Older Patients with Advanced Lung Cancer Suffer Reduced Mobility
New research found that older patients with non-small cell lung cancer often have low life-space mobility prior to starting lung cancer treatment. Life-space mobility is the ability to move within one’s environment from the home to the wider community. The findings were published in the Journal of the American Geriatrics Society.
The study recruited 93 patients aged 65 to 94 with advanced NSCLC starting palliative chemotherapy, immunotherapy, and/or targeted therapy from a Comprehensive Cancer Center, Veterans Affairs, and safety-net clinic. Patients completed geriatric assessments including Life-Space Assessment (LSA) pretreatment and at 1, 2, 4, and 6 months after treatment initiation.
The Life-Space Assessment scores had a range of 0 to 120, with a score under 60 being considered restricted. The researchers found that the average pretreatment score was 67. On average, the score fell by 10 points from pretreatment to one month after treatment started and remained low at six months.

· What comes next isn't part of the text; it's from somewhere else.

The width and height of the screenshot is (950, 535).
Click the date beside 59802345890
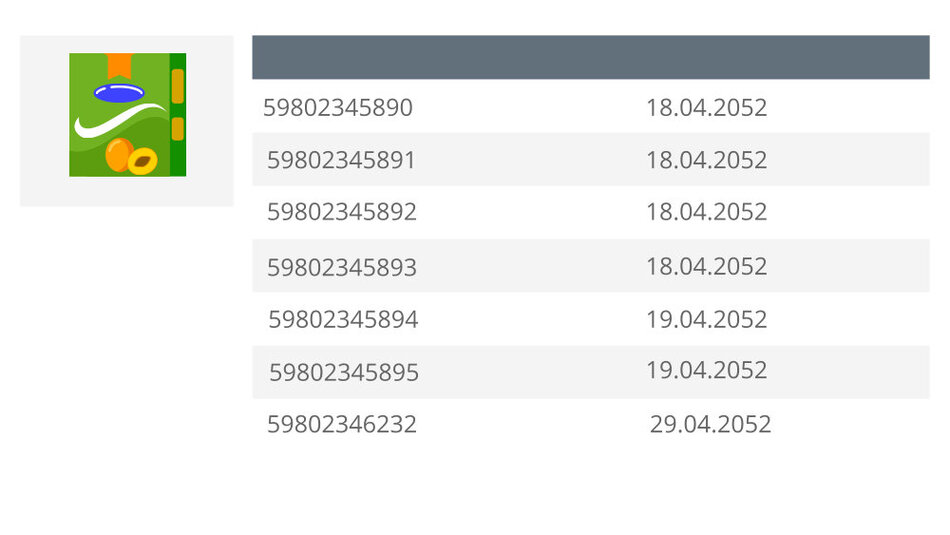point(706,108)
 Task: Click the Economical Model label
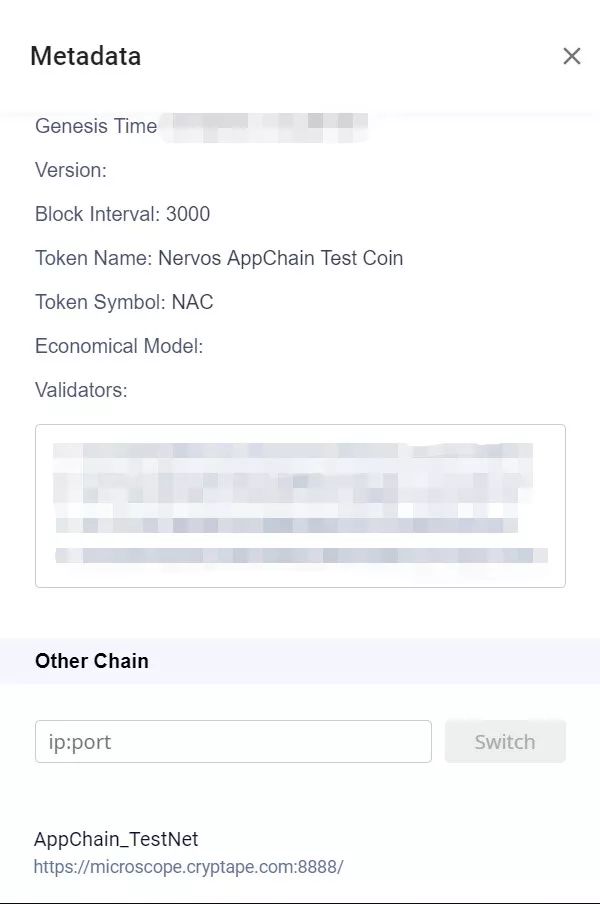coord(118,346)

The decline at one month was greater among patients with high anxiety. On the other hand, a lower body mass index prior to starting treatment was associated with an improvement in the score during treatment.

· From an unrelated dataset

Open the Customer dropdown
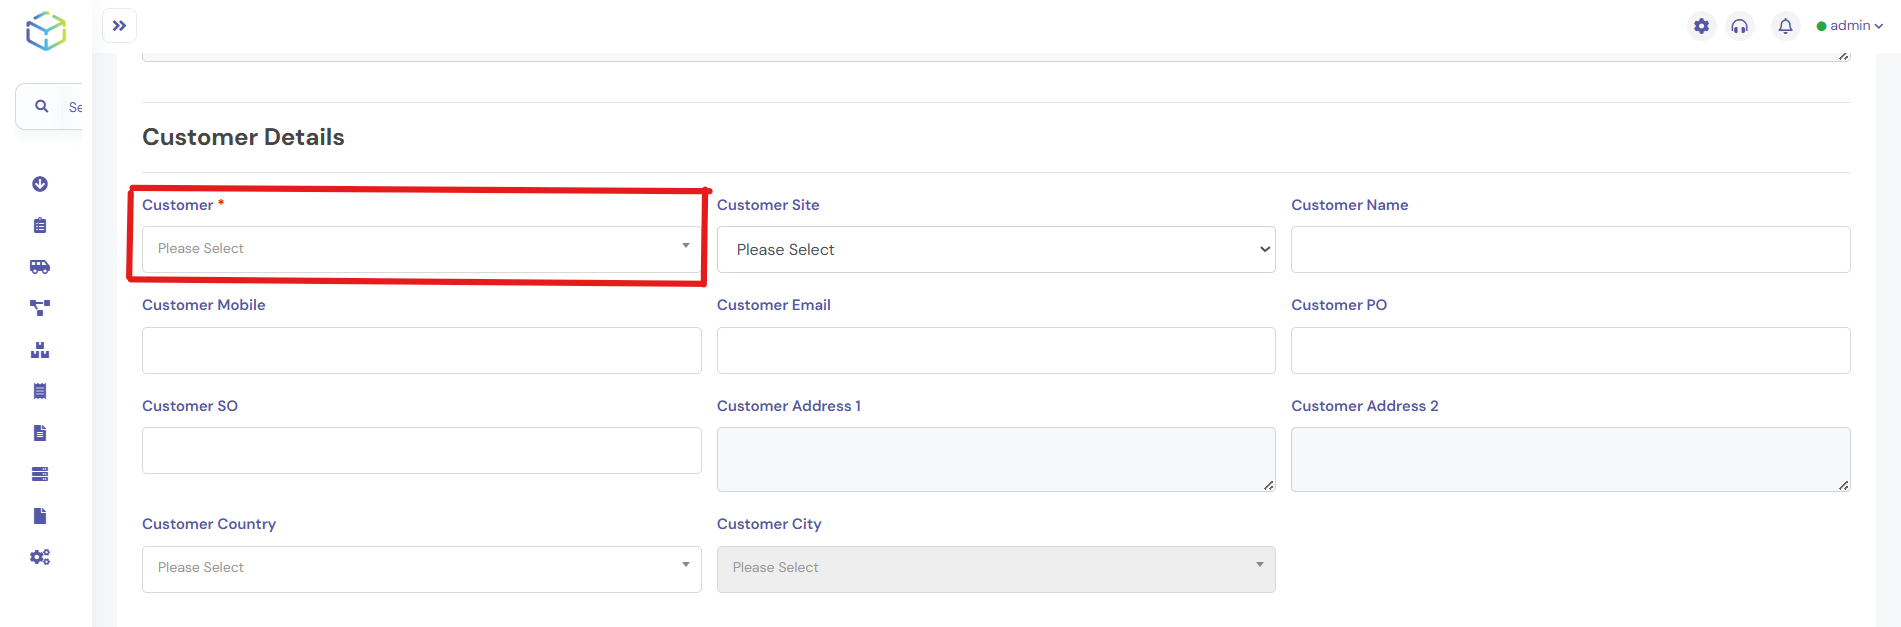 pos(421,249)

“Life-space mobility is a well-studied patient-centered outcome in general aging research but is only now being examined for older adults with cancer,” said lead author Melisa L. Wong, MD, MAS, of the University of California, San Francisco. “Our study’s novel design provided a unique lens into how quantitative changes in life-space mobility are experienced qualitatively by older adults with lung cancer.”